The surest sign you have invented something worthwhile is when several other people invent it too. That means the creative pressure that gave birth to the idea is more general than your particular situation.

Lambda ArchitectureEven when faced with the same pressures, people will approach an idea in different ways. When Jay Kreps was developing Kafka at LinkedIn, he called it The Log. Facebook (being Facebook) created several independent implementations of “stream-oriented processing”, including Puma and TailerSwift. Twitter has the adorably-named Summingbird. The jargon we seem to be converging on for these kinds of systems is the Lambda Architecture. [1]

Lambda in a Nutshell

The gist of Lambda is to model all of the stuff that goes on in a complex computing system as an ordered, immutable log of events. Processing the data (say, totting up the number of website visitors) is done as a series of transformations that output to new tables or streams.

It is important to keep the input unchanged. By breaking data processing into independent pieces, each with a defined input and output, you get closer to the ideal of purely functional programming. Writing and testing each piece is made simpler and parallelization can be automated. Parts of the dataflow can be replayed (say, when code changes or machines fail) and tinker-toyed together with other flows.

This is a very nice property to build into your system. A long time ago, people who did 3D modeling would “carve” digital blocks into the shapes they wanted. If they wanted to undo something 10 steps back, they were largely out of luck. Then 3DStudio introduced a brilliant feature it called the “transform stack”. The stack records every change to an object separately, and applies them in real time. This allows the modeler to modify, add, remove, and even reorder their changes on the fly.
3d Modeling

So far, all of this is just good data engineering hygiene. Any well-run batch processing or map/reduce system will follow the same principles. There’s nothing special about stream-processing that makes immutable data flows work better.

The Trick of Lambda

The special trick that makes Lambda “Lambda” is the technique of writing data to two places. That’s one reason why the logo for it is the symbol “λ”. In effect, one half of a Lambda system optimizes for space and the other optimizes for time. Lambda systems incorporate a slower, high-capacity batch-processing system, and a faster stream processing track. This allows existing map/reduce systems to be upgraded with a new fast track. It also leaves the system of record untouched, which is the main selling point for CIOs looking to improve the responsiveness of their data flows.

Lambda Architecture

This is an old and venerable technique. Document search engines of a certain age (eg, Yahoo’s Vespa) often have a “slow” index that is very compact but difficult to update. To compensate they will also have a “fast” index, perhaps in memory, where changes are cached until the next index rebuild. Under the hood a search will consult both indexes and merge the results.

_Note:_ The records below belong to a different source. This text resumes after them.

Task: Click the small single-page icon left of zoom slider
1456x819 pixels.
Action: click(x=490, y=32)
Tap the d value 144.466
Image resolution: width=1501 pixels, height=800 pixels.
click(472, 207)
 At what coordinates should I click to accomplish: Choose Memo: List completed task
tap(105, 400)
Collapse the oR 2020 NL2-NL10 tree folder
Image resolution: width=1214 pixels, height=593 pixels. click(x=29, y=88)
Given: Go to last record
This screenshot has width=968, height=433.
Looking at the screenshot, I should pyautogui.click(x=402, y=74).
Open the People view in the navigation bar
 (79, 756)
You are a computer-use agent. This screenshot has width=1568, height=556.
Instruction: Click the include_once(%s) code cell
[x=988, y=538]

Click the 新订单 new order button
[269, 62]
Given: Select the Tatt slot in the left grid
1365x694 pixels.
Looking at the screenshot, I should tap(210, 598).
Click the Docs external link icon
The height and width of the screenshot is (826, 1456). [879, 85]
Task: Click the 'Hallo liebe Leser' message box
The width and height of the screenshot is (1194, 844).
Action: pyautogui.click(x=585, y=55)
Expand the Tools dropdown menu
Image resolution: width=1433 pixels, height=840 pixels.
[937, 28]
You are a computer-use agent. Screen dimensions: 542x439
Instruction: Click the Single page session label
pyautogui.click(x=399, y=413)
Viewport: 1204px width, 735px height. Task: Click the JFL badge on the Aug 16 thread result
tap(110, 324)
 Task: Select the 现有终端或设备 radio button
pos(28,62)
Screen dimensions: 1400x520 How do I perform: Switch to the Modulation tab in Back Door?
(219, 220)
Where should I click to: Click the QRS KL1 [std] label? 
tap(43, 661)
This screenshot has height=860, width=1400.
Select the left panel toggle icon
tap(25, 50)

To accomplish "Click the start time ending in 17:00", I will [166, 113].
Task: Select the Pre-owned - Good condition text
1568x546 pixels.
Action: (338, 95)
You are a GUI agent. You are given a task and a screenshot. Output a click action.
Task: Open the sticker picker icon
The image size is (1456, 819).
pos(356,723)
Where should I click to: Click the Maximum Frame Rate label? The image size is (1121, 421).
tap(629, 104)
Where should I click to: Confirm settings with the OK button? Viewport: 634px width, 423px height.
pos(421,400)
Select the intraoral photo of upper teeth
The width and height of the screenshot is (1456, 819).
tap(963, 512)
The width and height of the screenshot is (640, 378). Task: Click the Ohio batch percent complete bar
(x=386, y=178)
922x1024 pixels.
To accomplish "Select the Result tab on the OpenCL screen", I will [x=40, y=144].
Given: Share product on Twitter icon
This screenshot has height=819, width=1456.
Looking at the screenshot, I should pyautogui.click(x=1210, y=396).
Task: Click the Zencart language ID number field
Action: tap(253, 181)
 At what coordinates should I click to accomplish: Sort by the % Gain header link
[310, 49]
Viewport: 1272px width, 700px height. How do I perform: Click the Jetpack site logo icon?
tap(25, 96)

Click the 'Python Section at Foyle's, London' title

The thing is, design feature was an evolution on top of the slower batched index. It is not certain that you would do it that way if you were building from scratch. Lucene, for example, uses an incremental index for everything. Jay Kreps, in a thoughtful critique of Lambda, points out that you need two implementations of the same queries and data flow. And of course, you need two copies of the data. If you had a better streaming system, one that could “read a table” simply by replaying a stream, why would you need both kinds of system?

The Lambda Architecture Isn’t

The Lambda Architecture isn’t. What it is is a sensible set of data engineering practices, which you should be doing anyway, plus a clever (but transitional) double-write approach to help people add a low-latency fast track to existing big data systems. I actually think it is good to have all of these ideas wrapped up under a catchy rubric, as long as it’s not fetishized too much.


[1] The term originally comes from the Greek word “λάμδα”, which means “to write to two places” No, I’m kidding. Lambda is actually the Greek word for “monoid in the category of endofunctors”.